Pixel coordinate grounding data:
/---

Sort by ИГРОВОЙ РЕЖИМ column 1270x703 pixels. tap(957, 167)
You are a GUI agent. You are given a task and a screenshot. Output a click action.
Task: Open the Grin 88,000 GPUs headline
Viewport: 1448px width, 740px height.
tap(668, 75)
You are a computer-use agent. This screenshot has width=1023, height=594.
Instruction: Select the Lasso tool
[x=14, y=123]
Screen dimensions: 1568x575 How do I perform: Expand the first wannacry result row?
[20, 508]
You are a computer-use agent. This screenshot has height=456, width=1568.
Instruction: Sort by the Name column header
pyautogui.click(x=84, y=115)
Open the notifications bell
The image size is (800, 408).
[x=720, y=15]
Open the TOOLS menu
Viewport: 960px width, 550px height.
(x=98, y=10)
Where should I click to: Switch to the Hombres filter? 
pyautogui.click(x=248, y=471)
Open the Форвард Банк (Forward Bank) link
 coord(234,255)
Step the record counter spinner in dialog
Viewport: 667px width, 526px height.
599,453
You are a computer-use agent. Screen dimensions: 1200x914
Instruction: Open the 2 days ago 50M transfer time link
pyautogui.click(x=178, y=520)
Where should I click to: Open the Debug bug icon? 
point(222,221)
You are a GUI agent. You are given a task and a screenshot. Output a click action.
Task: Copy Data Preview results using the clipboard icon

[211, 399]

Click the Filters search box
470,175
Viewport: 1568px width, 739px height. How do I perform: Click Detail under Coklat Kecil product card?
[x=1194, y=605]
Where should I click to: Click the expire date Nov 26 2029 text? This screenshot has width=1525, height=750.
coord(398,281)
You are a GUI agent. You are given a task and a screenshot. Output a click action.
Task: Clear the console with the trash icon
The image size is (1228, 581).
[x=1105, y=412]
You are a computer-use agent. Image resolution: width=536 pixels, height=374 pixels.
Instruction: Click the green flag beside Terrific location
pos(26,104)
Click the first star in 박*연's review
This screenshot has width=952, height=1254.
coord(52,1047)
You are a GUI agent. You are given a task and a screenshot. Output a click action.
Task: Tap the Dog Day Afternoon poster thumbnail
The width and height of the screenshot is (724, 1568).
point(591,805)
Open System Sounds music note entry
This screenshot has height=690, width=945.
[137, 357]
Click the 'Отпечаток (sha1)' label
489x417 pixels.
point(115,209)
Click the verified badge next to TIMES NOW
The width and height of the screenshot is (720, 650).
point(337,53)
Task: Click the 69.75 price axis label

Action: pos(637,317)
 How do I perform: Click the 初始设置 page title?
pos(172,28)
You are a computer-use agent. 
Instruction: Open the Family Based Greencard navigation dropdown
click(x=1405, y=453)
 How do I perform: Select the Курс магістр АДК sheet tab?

\---

- [GOAL OF THE EXERCISE] Copy out every line of the data above, exactly as given.

- [SOLVED PROBLEM]
Sort by ИГРОВОЙ РЕЖИМ column 1270x703 pixels. tap(957, 167)
You are a GUI agent. You are given a task and a screenshot. Output a click action.
Task: Open the Grin 88,000 GPUs headline
Viewport: 1448px width, 740px height.
tap(668, 75)
You are a computer-use agent. This screenshot has width=1023, height=594.
Instruction: Select the Lasso tool
[x=14, y=123]
Screen dimensions: 1568x575 How do I perform: Expand the first wannacry result row?
[20, 508]
You are a computer-use agent. This screenshot has height=456, width=1568.
Instruction: Sort by the Name column header
pyautogui.click(x=84, y=115)
Open the notifications bell
The image size is (800, 408).
[x=720, y=15]
Open the TOOLS menu
Viewport: 960px width, 550px height.
(x=98, y=10)
Where should I click to: Switch to the Hombres filter? 
pyautogui.click(x=248, y=471)
Open the Форвард Банк (Forward Bank) link
 coord(234,255)
Step the record counter spinner in dialog
Viewport: 667px width, 526px height.
599,453
You are a computer-use agent. Screen dimensions: 1200x914
Instruction: Open the 2 days ago 50M transfer time link
pyautogui.click(x=178, y=520)
Where should I click to: Open the Debug bug icon? 
point(222,221)
You are a GUI agent. You are given a task and a screenshot. Output a click action.
Task: Copy Data Preview results using the clipboard icon

[211, 399]

Click the Filters search box
470,175
Viewport: 1568px width, 739px height. How do I perform: Click Detail under Coklat Kecil product card?
[x=1194, y=605]
Where should I click to: Click the expire date Nov 26 2029 text? This screenshot has width=1525, height=750.
coord(398,281)
You are a GUI agent. You are given a task and a screenshot. Output a click action.
Task: Clear the console with the trash icon
The image size is (1228, 581).
[x=1105, y=412]
You are a computer-use agent. Image resolution: width=536 pixels, height=374 pixels.
Instruction: Click the green flag beside Terrific location
pos(26,104)
Click the first star in 박*연's review
This screenshot has width=952, height=1254.
coord(52,1047)
You are a GUI agent. You are given a task and a screenshot. Output a click action.
Task: Tap the Dog Day Afternoon poster thumbnail
The width and height of the screenshot is (724, 1568).
point(591,805)
Open System Sounds music note entry
This screenshot has height=690, width=945.
[137, 357]
Click the 'Отпечаток (sha1)' label
489x417 pixels.
point(115,209)
Click the verified badge next to TIMES NOW
The width and height of the screenshot is (720, 650).
point(337,53)
Task: Click the 69.75 price axis label

Action: pos(637,317)
 How do I perform: Click the 初始设置 page title?
pos(172,28)
You are a computer-use agent. 
Instruction: Open the Family Based Greencard navigation dropdown
click(x=1405, y=453)
 How do I perform: Select the Курс магістр АДК sheet tab?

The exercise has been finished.